In agreement with the role of NS gene products in immune protection, sequence analysis has shown that SA14-9-7 has seven mutations in the NS region, with two in NS1, one in NS2B, one in NS3 and three in NS5 compared to SA14-14-2. Four of these mutations (one in NS1, one in NS3 and two in NS5) are shared by SA14-5-3; the other three are specific to SA14-9-7 including NS1-339, NS2B-63 and NS5-386. These may also contribute to the lowered immunogenic capacities of these two JEV strains. As SA14-9-7 induces a lesser protective response than SA14-5-3, we speculate that, in addition to the difference in their E proteins, the three NS mutations that are specific to SA14-9-7 may also have a role, although this will require further investigation.

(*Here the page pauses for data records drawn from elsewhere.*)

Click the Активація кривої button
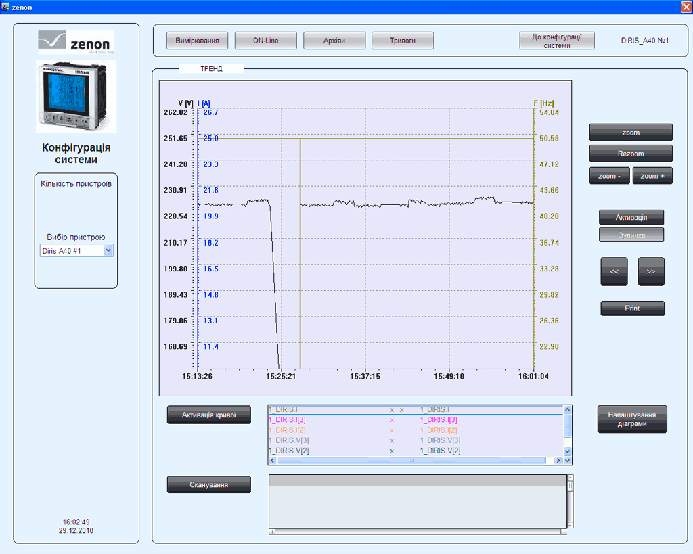This screenshot has height=554, width=693. click(x=209, y=415)
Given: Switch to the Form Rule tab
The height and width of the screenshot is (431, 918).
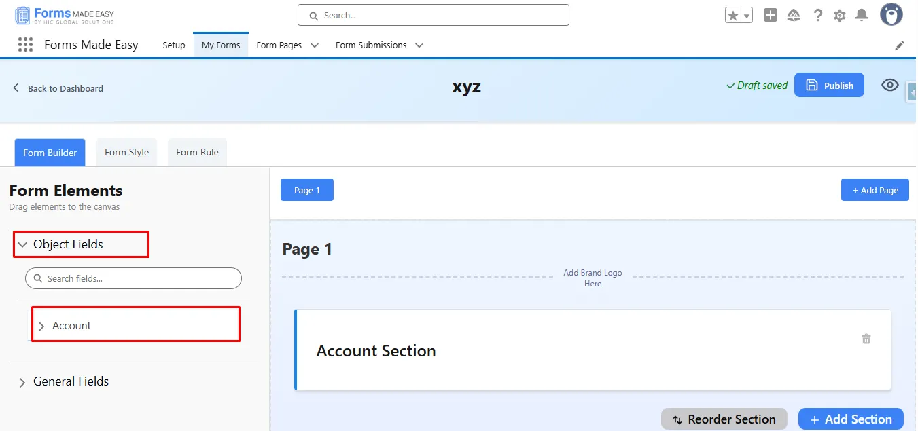Looking at the screenshot, I should (x=197, y=153).
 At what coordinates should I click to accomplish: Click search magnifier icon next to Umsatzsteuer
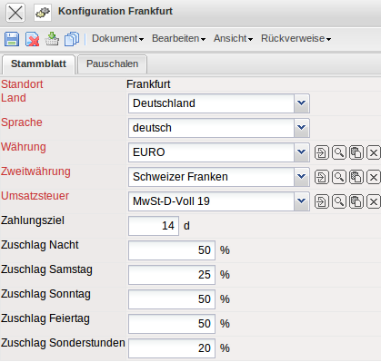(x=339, y=201)
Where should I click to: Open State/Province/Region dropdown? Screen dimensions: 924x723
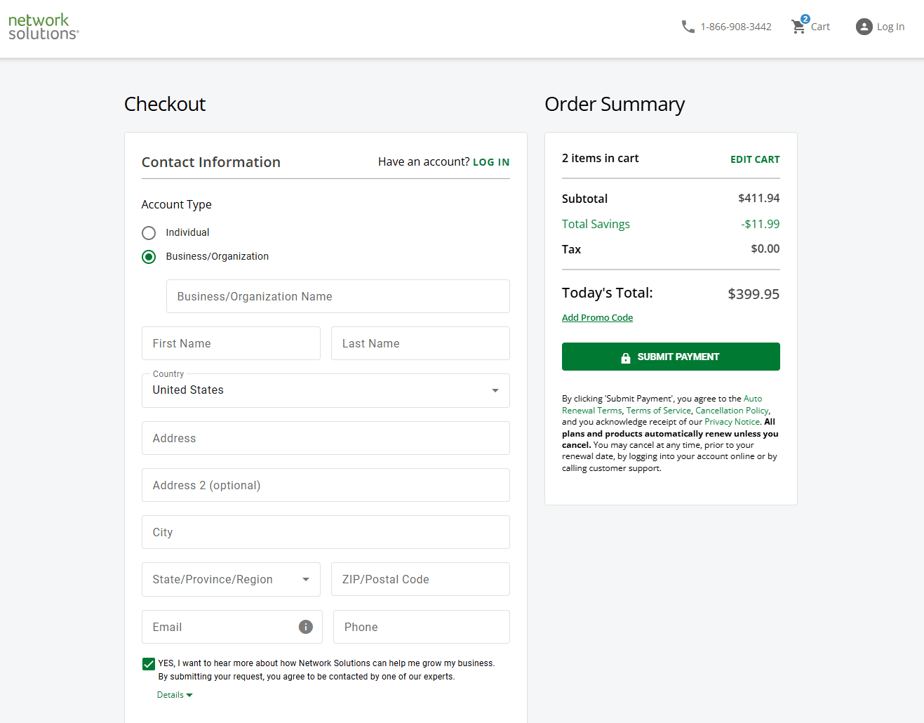[x=231, y=580]
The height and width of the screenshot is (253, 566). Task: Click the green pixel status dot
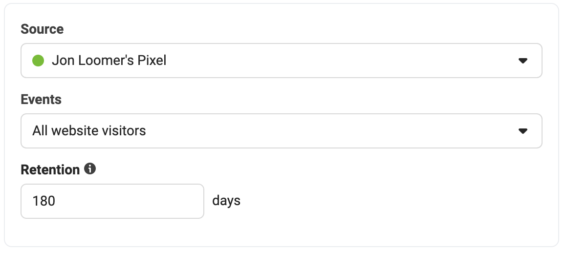pos(38,61)
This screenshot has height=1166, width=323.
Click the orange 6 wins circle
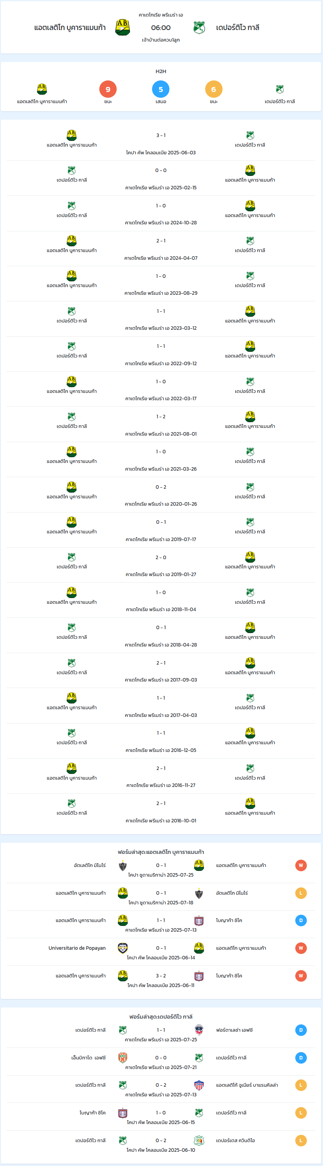[x=213, y=89]
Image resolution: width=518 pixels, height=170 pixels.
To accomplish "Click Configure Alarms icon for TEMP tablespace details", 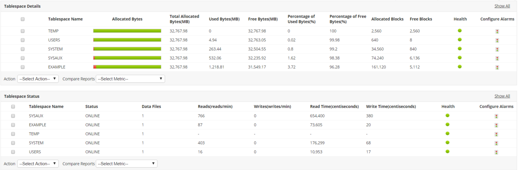I will point(497,31).
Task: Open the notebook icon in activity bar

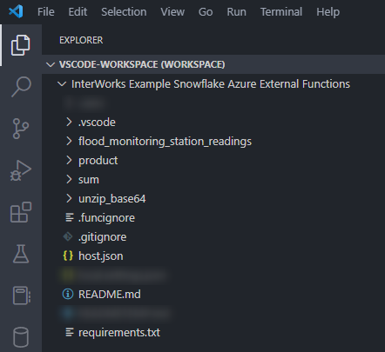Action: tap(22, 296)
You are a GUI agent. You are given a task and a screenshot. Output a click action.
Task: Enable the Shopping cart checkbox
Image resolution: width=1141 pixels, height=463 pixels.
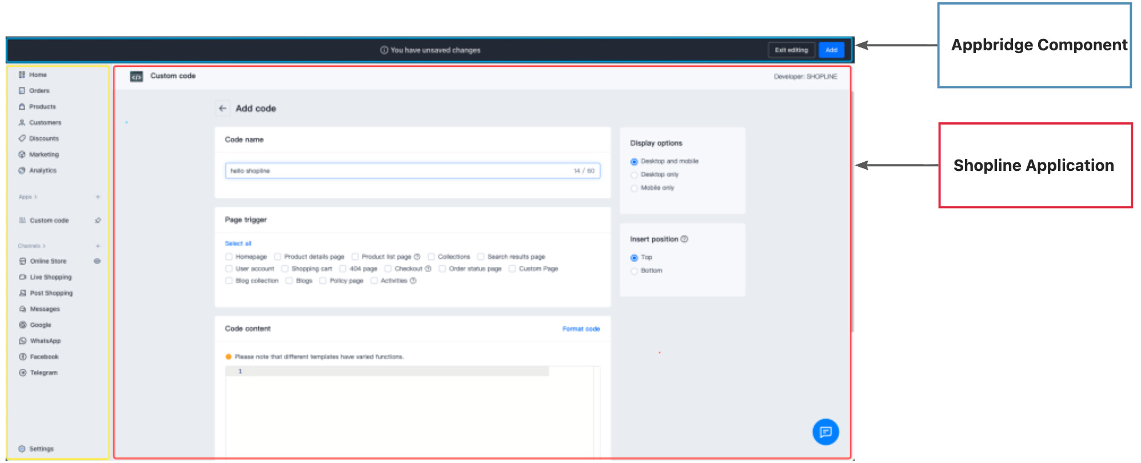285,269
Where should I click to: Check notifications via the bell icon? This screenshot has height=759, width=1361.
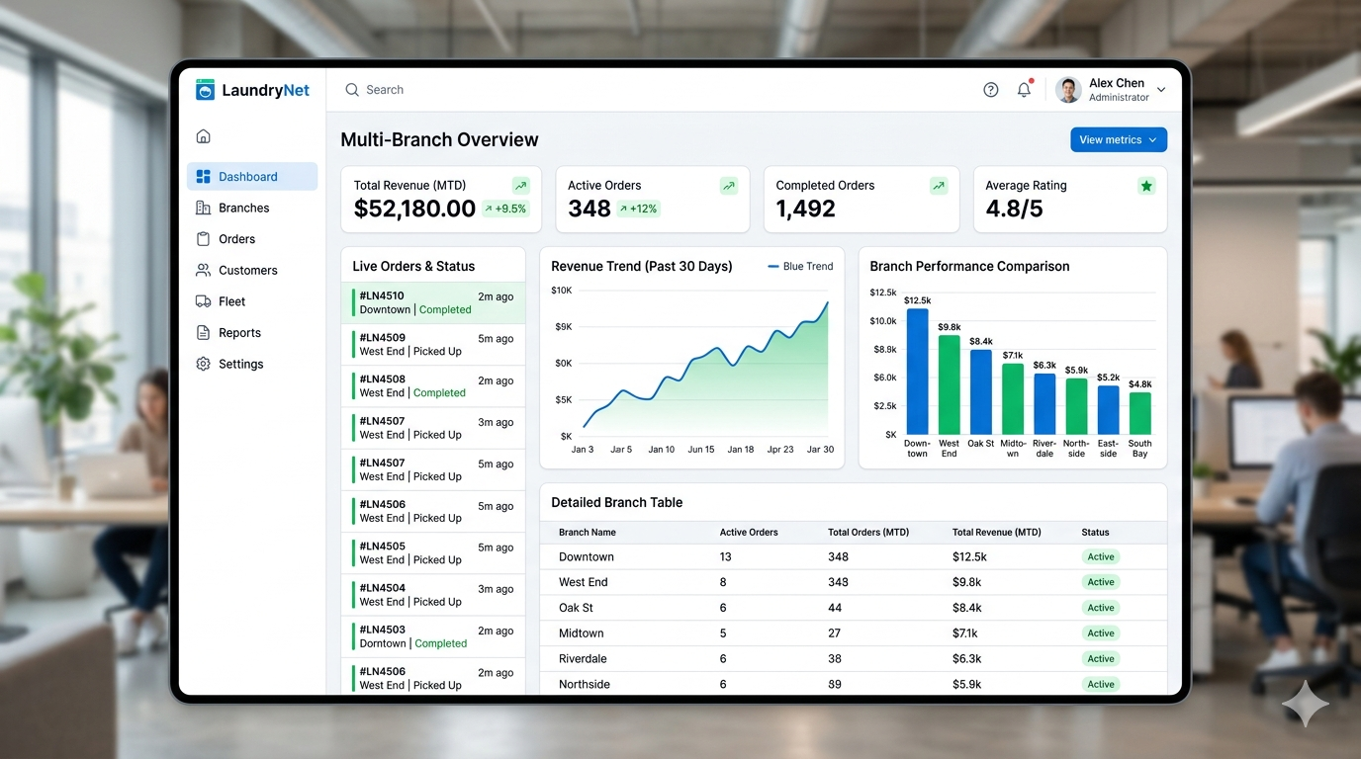(1024, 89)
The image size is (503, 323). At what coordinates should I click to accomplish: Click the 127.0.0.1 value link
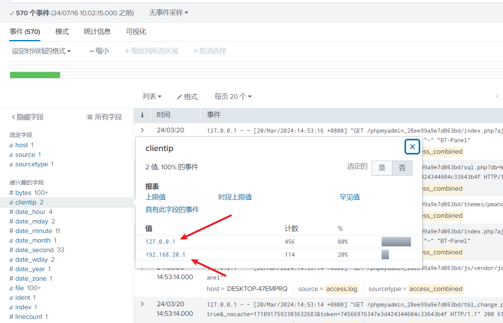tap(160, 241)
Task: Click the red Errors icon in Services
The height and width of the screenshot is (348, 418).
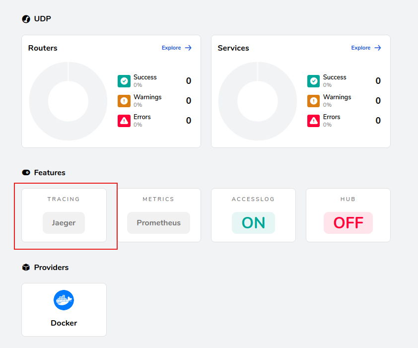Action: point(313,121)
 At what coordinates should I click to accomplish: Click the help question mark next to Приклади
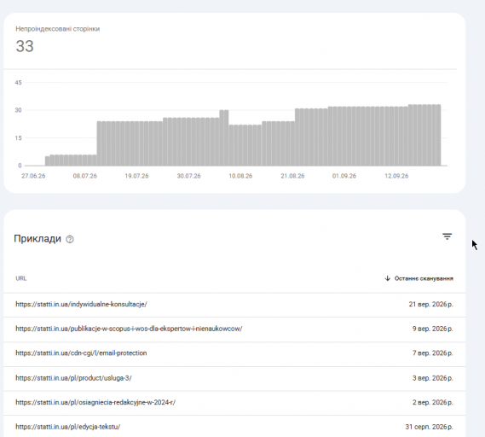70,239
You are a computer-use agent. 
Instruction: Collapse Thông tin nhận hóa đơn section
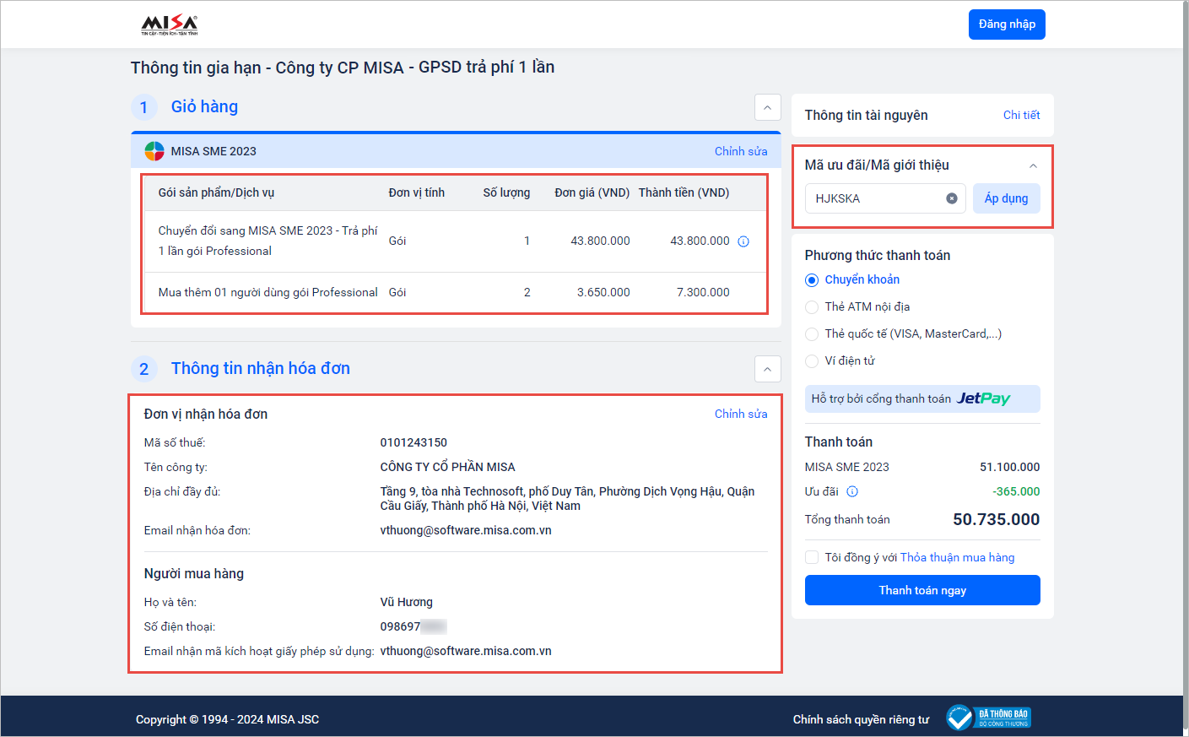[x=767, y=369]
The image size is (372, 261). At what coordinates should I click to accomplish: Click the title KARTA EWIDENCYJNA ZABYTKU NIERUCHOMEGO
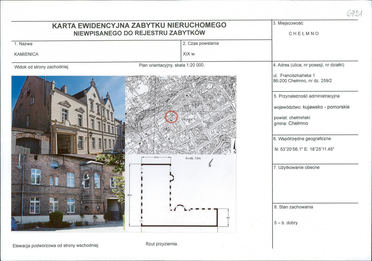point(139,25)
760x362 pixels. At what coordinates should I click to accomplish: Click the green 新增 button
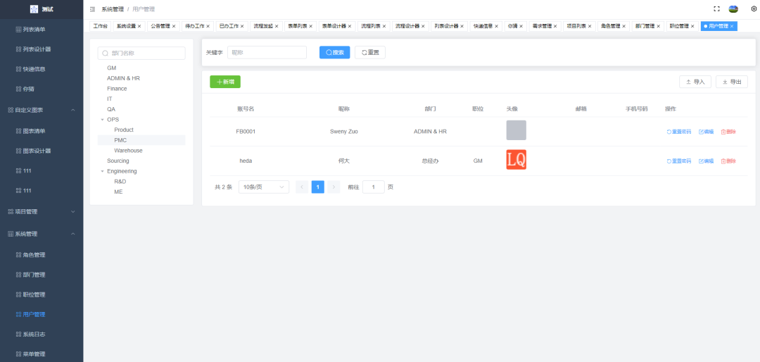pyautogui.click(x=225, y=82)
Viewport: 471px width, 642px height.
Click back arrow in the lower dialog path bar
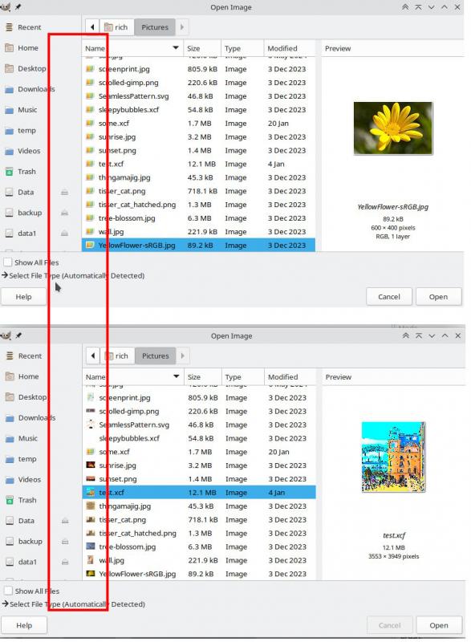click(93, 356)
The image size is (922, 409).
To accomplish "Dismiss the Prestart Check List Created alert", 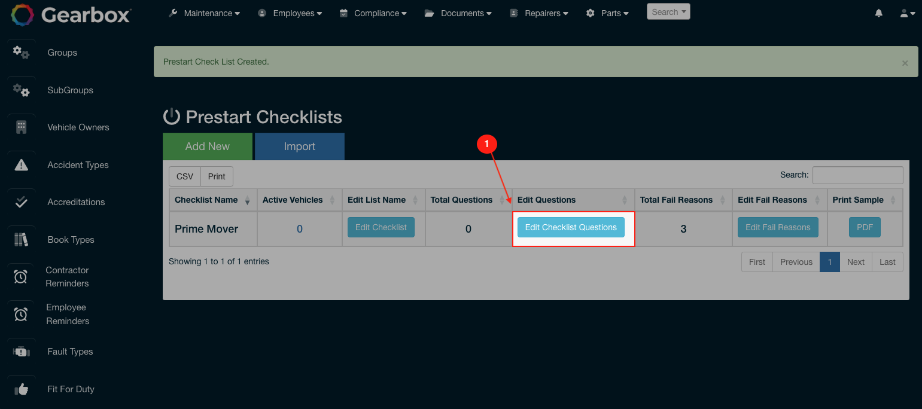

In summary, for the first time we have reported the molecular mechanism that underlies the different immunogenicity of three attenuated JEV strains SA14-14-2, SA14-5-3 and SA14-9-7. Our data demonstrate the important role of four specific amino-acid positions in the E protein, E-177, E-264, E-279 and E-315, in modulating neutralizing antibody response and immune protection efficiency of JEV vaccine strains. These results shed further lights on the immunization mechanism of JEV and other flaviviruses, and are expected to guide the development of new flavivirus vaccines. Furthermore, this study will help us to improve the quality-control level to control the efficacy of JE-attenuated live vaccine SA14-14-2.

Human and animal rights, and informed consent

All institutional and national guidelines for the care and use of laboratory animals were followed.